Rdatatable / data.table

R's data.table package extends data.frame:
http://r-datatable.com
Mozilla Public License 2.0
3.58k stars 976 forks source link

issue with melt.data.table and patterns #1739

Closed steffenheyne closed 5 months ago

steffenheyne commented 8 years ago

Hi,

I stumbled upon this behavior of melt.data.table:

tmp=data.frame(val_a = sample(x=10,replace=F),val_b = sample(x=10,replace=F),val_c = sample(x=10,replace=F))

tmp$rank_b=rank(tmp$val_b)
tmp$rank_a=rank(tmp$val_a)
tmp$rank_c=rank(tmp$val_c)
str(tmp)

tmpT = melt(data.table(tmp),measure.vars=patterns("val_","rank_"),variable.factor=T,value.name=c("myValue","rank"))
str(tmpT)
ggplot(tmpT,aes(x=rank,y=myValue)) + geom_line(size=2) + facet_wrap(~variable) +theme_bw()

test1

whereas I was expecting this plot:

tmp=data.frame(val_a = sample(x=10,replace=F),val_b = sample(x=10,replace=F),val_c = sample(x=10,replace=F))

tmp$rank_a=rank(tmp$val_a)
tmp$rank_b=rank(tmp$val_b)
tmp$rank_c=rank(tmp$val_c)
str(tmp)

tmpT = melt(data.table(tmp),measure.vars=patterns("val_","rank_"),variable.factor=T,value.name=c("myValue","rank"))
str(tmpT)
ggplot(tmpT,aes(x=rank,y=myValue)) + geom_line(size=2) + facet_wrap(~variable) +theme_bw()

test

the reason is the different order of the first two rank columns (rank_b/rank_a/rank_c vs. rank_a/rank_b/rank_c).

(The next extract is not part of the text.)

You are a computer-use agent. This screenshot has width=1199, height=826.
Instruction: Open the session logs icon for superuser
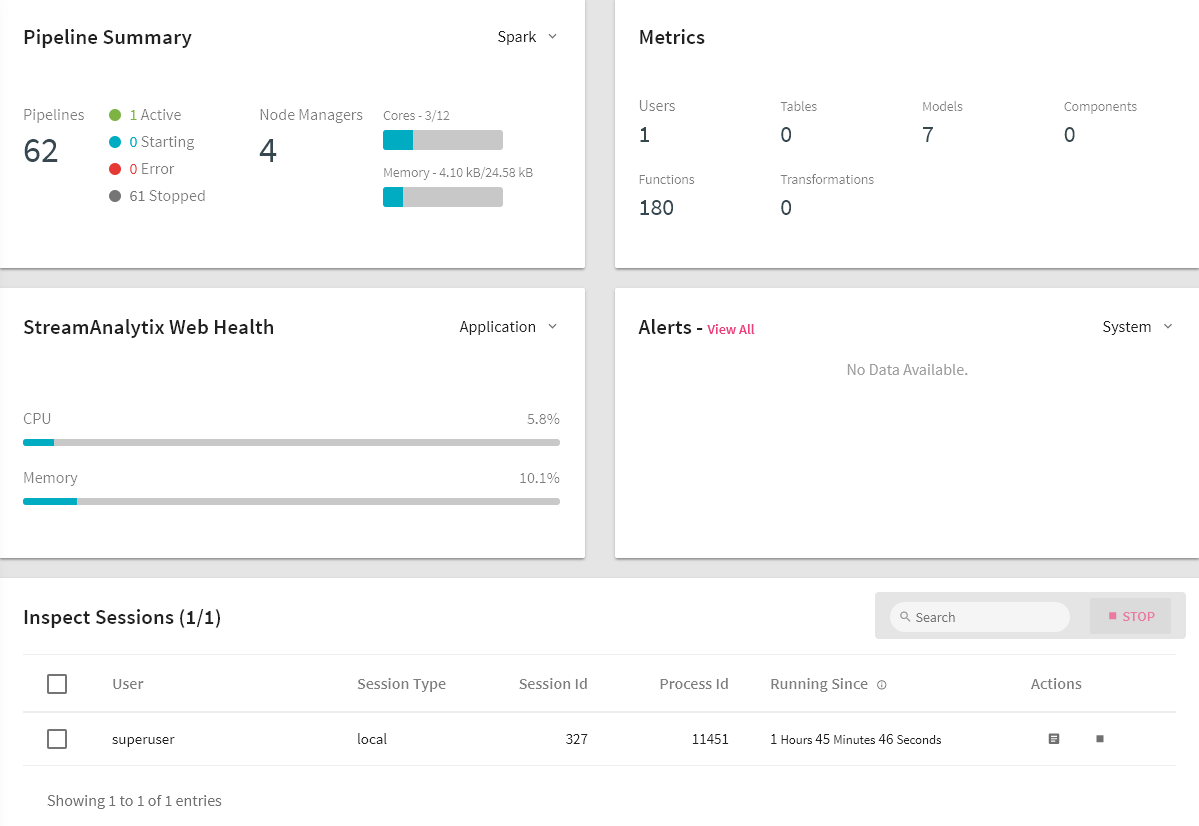coord(1053,739)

melt probably runs over the different patterns and puts the result together and hence the order of the rank column does not anymore match the order of the value column.

I was especially confused why this happens due to the new factor "variable" that seemed correct as it had 3 levels.

Maybe this simply need a simple mention in the documentation?

Would it be possible to get the factor levels correct and "joined" in the correct way?

Thanks for data.table! steffen

arunsrinivasan commented 8 years ago

It'd be nice to have this feature, but I'm not sure how to do it with what is provided to patterns().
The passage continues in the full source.